Definition & meaning

Definition

Kubernetes (K8s) is an open-source container orchestration platform originally developed by Google for automating the deployment, scaling, and management of containerized applications. It groups containers into logical units called pods, manages networking and storage, and provides self-healing capabilities like automatic restarts and load balancing. Kubernetes is the industry standard for running containers at scale in production.

How It Works

Kubernetes (often abbreviated K8s) is an open-source container orchestration platform originally designed by Google and now maintained by the Cloud Native Computing Foundation (CNCF). It automates the deployment, scaling, and management of containerized applications across clusters of machines. The architecture consists of a control plane (API server, scheduler, controller manager, etcd key-value store) and worker nodes that run your containers. You declare the desired state of your application in YAML manifests — how many replicas, what container image, resource limits, health checks, networking rules — and Kubernetes continuously reconciles the actual state to match.
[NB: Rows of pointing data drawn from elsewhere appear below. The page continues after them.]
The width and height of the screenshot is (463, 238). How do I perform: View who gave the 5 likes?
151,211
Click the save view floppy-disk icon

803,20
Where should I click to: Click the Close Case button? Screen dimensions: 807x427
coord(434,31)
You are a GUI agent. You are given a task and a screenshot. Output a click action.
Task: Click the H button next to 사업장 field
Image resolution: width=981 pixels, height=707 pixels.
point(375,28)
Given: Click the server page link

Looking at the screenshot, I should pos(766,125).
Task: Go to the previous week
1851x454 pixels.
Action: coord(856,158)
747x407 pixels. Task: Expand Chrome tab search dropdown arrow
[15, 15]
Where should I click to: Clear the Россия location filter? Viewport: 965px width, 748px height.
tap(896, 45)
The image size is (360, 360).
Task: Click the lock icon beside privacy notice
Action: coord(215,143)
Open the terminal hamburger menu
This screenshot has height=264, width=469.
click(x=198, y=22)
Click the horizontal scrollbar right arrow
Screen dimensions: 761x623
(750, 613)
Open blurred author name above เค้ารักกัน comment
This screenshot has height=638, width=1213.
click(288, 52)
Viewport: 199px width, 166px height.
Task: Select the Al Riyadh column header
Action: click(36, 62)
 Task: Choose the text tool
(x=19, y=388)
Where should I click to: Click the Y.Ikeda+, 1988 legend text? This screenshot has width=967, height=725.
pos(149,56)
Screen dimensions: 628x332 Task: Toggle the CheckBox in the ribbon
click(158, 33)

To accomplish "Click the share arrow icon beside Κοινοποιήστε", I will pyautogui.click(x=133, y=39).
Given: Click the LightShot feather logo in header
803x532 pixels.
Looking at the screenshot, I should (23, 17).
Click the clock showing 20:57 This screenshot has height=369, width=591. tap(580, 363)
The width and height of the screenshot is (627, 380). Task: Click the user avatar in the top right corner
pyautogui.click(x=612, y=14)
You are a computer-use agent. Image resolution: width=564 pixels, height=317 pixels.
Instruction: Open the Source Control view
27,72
Pods are the smallest deployable unit, containing one or more containers that share networking and storage. Deployments manage rolling updates and rollbacks. Services provide stable networking endpoints with load balancing. Ingress controllers route external traffic to services. Horizontal Pod Autoscalers automatically adjust replica counts based on CPU, memory, or custom metrics.

Why It Matters

Kubernetes is the industry standard for running containerized workloads at scale. It provides self-healing: if a container crashes, Kubernetes restarts it automatically. If a node fails, workloads are rescheduled to healthy nodes within seconds. Rolling deployments update applications with zero downtime by gradually replacing old pods with new ones. Autoscaling handles traffic spikes without manual intervention. The declarative model means your infrastructure is version-controlled, reviewable, and reproducible — true Infrastructure as Code. However, Kubernetes is complex and comes with significant operational overhead. For smaller teams, managed services or simpler alternatives may be more appropriate. We recommend Kubernetes when you have multiple services, need fine-grained scaling, or require multi-cloud portability.

Real-World Examples

Every major cloud provider offers managed Kubernetes: Amazon EKS, Google GKE, and Azure AKS handle control plane management so teams focus on workloads. Spotify, Airbnb, Pinterest, and Adidas run production workloads on Kubernetes. Helm is the package manager for Kubernetes, providing templated "charts" for common applications. ArgoCD and Flux implement GitOps workflows where Git repositories drive cluster state. Prometheus and Grafana provide monitoring and alerting. Istio and Linkerd add service mesh capabilities for observability, security, and traffic management. K3s is a lightweight Kubernetes distribution for edge computing and development. For local development, minikube, kind, and Docker Desktop provide single-node clusters. Operators extend Kubernetes to manage complex stateful applications like PostgreSQL (using CloudNativePG) and Redis.